Well today, while we were talking about what books and topics to possibly discuss at our first semi-official meeting, one of the co-workers started talking about our company's 401K plan and what investments she has in her account currently.

More specifically she pointed out the fact that for the past month or so the vast majority of our 401k options went down in value. I tried to not to boast when I mentioned that my account went up up overall (mainly because I decided to get out of US stocks the moment the Dow hit the 14,000 mark the first time) . At this point my co-worker began to pick my brain about what she should invest in....WARNING!!! DANGER !!!

I tried to be vague and general just mentioning I had chosen some of "Emerging Markets" aka China & India stocks.

- but then she began to say something to the effect of "Oh well, I'll put all of my 401K into Emerging Markets then..."

At this point I tried to be general while at the same time trying to explain why it might be a bad strategy for you to put all your 401k money into any one fund/stock/bond etc. I also mentioned how important diversification is.

We were interrupted by another co-worker and I went back to my desk. But then my co-worker called my extension to finish our discussion and began picking my brain about my exact allocation - which I pretty much told her but at the same time I tried to stress "whatever you do with your money is up to you!"

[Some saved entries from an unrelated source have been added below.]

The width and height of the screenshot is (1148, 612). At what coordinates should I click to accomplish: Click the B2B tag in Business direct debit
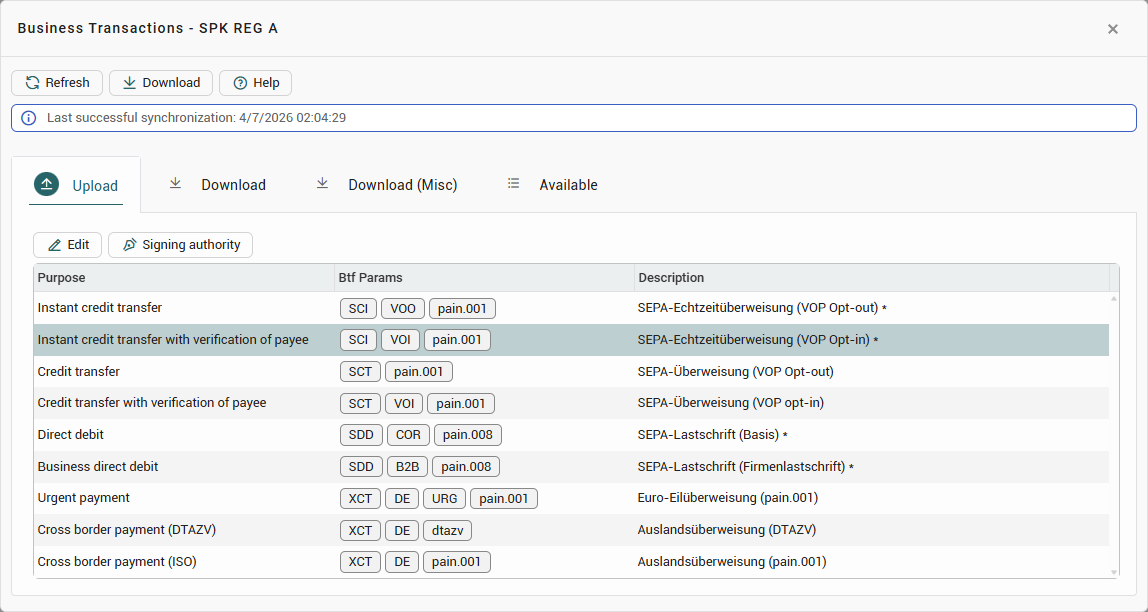[x=407, y=467]
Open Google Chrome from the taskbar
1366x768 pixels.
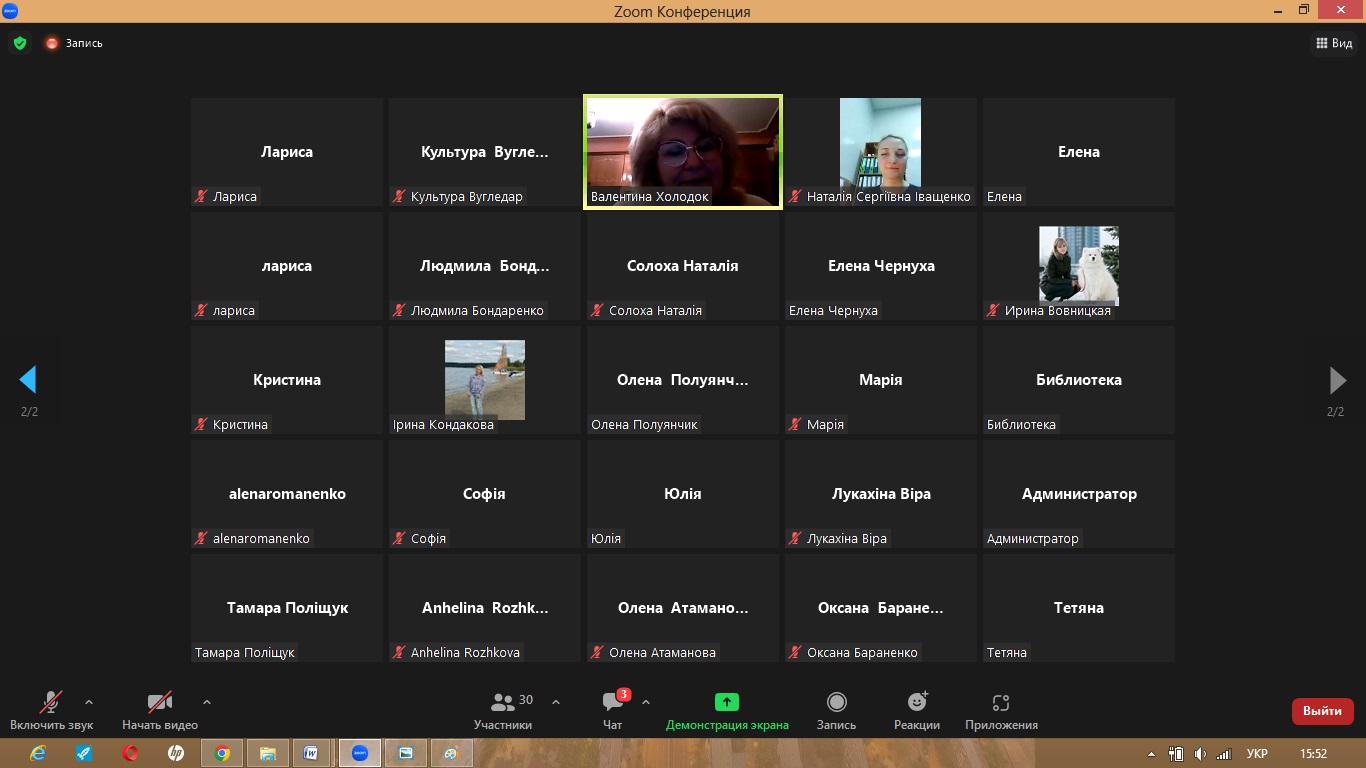tap(222, 753)
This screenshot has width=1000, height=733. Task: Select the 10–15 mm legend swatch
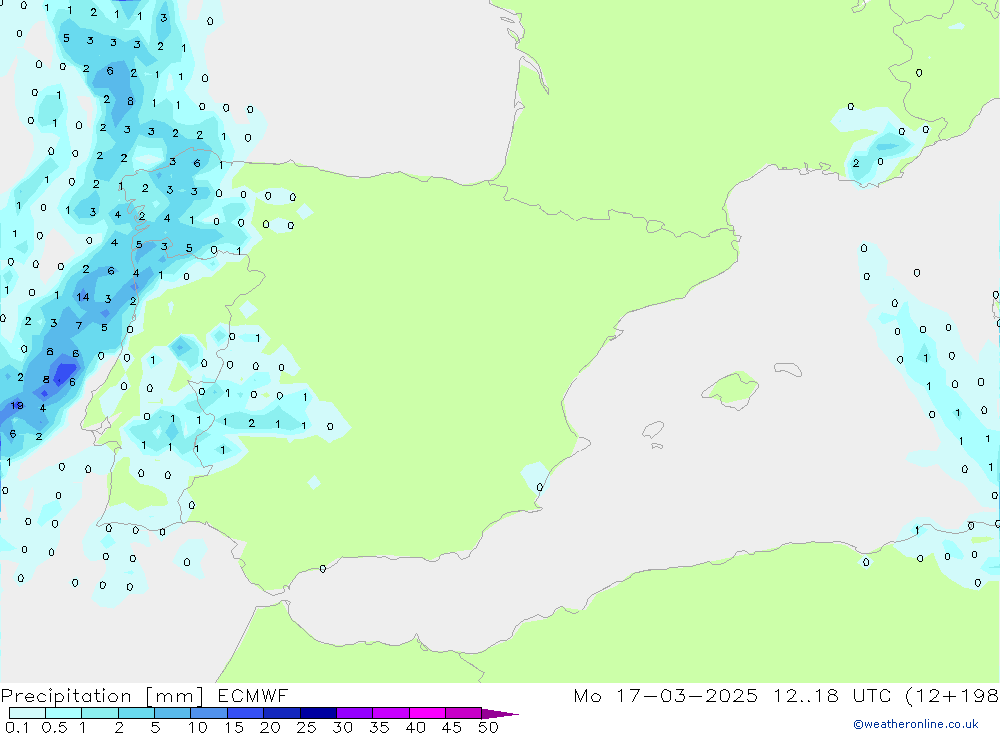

I didn't go into the whole "I am not a financial planner" spiel but, on a certain level I think I should have.

Even though sometimes I feel somewhat financially savvy at times I by no means should be consulting someone older than me on how to direct their 401k allocations!

One key difference between me and my co-worker are our investment strategies. For example:
  • I am a very cautious investor and I'd be fine and dandy making a straight 7-8% return in my 401K pretty much for life
  • My co-worker on the other hand is a more high-risk investor and would get upset if she was only making 7-8% return assuming the market as a whole was making 12%.
Due to this, I'm a tad weary about other co-workers hanging on to my every word when it comes to personal finance. Although it's a nice new realm of respect, I would feel horrible if a co-worker makes some poor financial decision and then says they based their decisions on my advice or what they overheard me say.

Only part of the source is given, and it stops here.